While he was chief executive of ExxonMobil, current secretary of state Rex Tillerson used an alias email account for eight years to discuss climate change and the risks it posed to the company’s business, according to investigators for New York Attorney General Eric Schneiderman.
Those investigators say the company concealed the shadow emails despite a 2015 subpoena for Tillerson’s communications issued as part of a sweeping investigation of the oil giant in connection with possible financial fraud.
Schneiderman’s office disclosed the existence of the email account assigned to Tillerson on Monday in a letter to Judge Barry Ostrager, which accused Exxon of failing to turn over all relevant documents required by the subpoena.
Tillerson, whose middle name is Wayne, used an email address on the Exxon system under the pseudonym “Wayne Tracker” from at least 2008 through 2015, investigators say. The company has turned over a handful of the emails, but New York authorities believe a much larger trove exists.
“Mr. Tillerson used this secondary email address to send and receive materials regarding important matters, including those concerning to the risk-management issues related to climate change that are the focus of OAG’s [office of the attorney general] investigation,” according to the letter.

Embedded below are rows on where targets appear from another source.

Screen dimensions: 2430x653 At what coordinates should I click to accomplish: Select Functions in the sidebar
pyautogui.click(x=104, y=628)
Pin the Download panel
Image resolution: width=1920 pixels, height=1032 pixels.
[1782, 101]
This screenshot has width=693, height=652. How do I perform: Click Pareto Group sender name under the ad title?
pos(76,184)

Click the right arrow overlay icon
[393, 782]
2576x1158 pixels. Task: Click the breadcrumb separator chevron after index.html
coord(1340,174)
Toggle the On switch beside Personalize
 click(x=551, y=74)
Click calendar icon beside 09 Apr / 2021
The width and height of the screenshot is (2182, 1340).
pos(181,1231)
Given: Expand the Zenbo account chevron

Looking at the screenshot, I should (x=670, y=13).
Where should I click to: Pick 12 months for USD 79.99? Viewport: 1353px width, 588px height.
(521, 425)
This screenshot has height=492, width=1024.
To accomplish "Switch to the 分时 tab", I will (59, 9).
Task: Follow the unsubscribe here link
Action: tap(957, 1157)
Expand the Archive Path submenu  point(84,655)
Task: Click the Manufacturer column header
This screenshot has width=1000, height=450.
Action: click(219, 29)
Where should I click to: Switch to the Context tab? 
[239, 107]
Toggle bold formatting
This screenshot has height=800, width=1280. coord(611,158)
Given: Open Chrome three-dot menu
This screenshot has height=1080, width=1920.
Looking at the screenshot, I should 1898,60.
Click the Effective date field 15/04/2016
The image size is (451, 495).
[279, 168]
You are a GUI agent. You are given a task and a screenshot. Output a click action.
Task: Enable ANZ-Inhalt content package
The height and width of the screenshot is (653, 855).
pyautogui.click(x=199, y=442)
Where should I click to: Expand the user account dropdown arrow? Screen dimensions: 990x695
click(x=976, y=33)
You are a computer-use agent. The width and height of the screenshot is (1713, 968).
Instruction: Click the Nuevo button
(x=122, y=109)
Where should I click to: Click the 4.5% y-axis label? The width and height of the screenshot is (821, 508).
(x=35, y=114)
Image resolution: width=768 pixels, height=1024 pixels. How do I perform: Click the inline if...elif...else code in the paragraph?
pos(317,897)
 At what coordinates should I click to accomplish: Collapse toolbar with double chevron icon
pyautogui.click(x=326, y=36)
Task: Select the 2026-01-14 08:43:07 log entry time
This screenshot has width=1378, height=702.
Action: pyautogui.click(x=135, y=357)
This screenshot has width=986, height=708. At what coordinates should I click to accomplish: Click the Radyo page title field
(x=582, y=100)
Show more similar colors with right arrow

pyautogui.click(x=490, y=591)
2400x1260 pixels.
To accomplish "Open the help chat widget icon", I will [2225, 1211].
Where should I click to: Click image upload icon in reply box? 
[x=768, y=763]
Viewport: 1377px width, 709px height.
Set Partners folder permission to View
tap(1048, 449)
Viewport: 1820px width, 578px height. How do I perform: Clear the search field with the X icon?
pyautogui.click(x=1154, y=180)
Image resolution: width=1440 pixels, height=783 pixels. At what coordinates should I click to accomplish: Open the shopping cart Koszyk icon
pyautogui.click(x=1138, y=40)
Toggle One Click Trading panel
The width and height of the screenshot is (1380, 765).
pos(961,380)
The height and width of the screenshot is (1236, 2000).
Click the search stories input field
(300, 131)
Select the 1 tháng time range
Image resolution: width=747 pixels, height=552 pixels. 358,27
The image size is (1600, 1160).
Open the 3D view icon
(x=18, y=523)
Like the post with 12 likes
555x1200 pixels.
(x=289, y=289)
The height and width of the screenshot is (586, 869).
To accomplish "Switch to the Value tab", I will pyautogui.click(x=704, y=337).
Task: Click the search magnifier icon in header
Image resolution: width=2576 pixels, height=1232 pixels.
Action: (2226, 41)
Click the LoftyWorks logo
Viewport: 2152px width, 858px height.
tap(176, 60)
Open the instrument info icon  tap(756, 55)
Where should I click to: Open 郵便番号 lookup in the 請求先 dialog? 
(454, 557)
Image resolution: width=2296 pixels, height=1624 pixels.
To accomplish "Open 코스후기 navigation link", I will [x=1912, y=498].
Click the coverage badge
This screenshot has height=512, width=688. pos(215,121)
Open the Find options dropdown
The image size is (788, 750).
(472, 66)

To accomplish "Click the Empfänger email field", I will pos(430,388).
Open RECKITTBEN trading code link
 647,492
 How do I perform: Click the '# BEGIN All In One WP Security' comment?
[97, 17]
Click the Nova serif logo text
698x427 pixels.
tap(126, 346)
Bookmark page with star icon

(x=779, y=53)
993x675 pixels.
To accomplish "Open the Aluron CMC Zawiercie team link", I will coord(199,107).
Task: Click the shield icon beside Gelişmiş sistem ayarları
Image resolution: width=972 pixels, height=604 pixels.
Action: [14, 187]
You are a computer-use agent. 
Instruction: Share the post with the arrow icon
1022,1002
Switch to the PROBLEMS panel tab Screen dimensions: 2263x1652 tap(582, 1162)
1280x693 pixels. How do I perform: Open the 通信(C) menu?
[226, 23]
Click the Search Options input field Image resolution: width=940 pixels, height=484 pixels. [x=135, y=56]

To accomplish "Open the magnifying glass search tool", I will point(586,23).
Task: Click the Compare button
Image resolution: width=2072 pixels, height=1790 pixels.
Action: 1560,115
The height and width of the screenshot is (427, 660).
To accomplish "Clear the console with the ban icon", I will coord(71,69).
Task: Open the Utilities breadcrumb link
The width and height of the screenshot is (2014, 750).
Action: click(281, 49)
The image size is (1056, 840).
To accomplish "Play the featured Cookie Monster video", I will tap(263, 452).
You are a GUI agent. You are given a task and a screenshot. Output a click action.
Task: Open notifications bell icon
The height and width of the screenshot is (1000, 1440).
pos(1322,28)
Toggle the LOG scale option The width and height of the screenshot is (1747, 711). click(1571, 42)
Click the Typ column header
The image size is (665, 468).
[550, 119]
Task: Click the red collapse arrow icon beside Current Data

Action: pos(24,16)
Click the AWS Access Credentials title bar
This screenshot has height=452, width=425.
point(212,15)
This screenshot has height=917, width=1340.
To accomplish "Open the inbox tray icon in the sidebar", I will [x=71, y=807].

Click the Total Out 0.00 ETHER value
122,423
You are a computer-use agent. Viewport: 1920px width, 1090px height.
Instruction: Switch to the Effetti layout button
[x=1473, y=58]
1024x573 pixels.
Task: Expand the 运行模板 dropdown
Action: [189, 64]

“[N]either Exxon nor its counsel have ever disclosed that this separate email account was a vehicle for Mr. Tillerson’s relevant communications at Exxon, and no documents appear to have been collected from this email account.”
The accusation comes amid heated and drawn-out court battles between Exxon and Schneiderman and Massachusetts Attorney General Maura Healey, who are both investigating whether the company misled investors for years about the possible impact of climate change on its business.
Investigators became suspicious in the last several days that Exxon wasn’t telling them everything when they came across a reference to the Wayne Tracker email account buried in 60 of the 415,000 documents Exxon has turned over.
Investigators also say 34 other email accounts assigned to top Exxon executives, board members, or their assistants also exist but have not been turned over, according to the letter.
The Tillerson emails as well as those from the other Exxon executives are relevant, Schneiderman’s investigators say, because they have made multiple representations of potentially false or misleading statements to investors and the public.
“As the investigation has progressed, documents Exxon has produced from other custodians have confirmed the close involvement of these key management individuals in the company’s development and implementation (or lack thereof) of its claimed risk-management policies,” according to the letter signed by John Oleske, senior enforcement counsel for Schneiderman.
“This has only increased OAG’s need for complete and transparent disclosure of relevant documents reflecting the role of these top managers, as OAG determines which witnesses to seek testimony from as the investigation proceeds to its next logical phase.”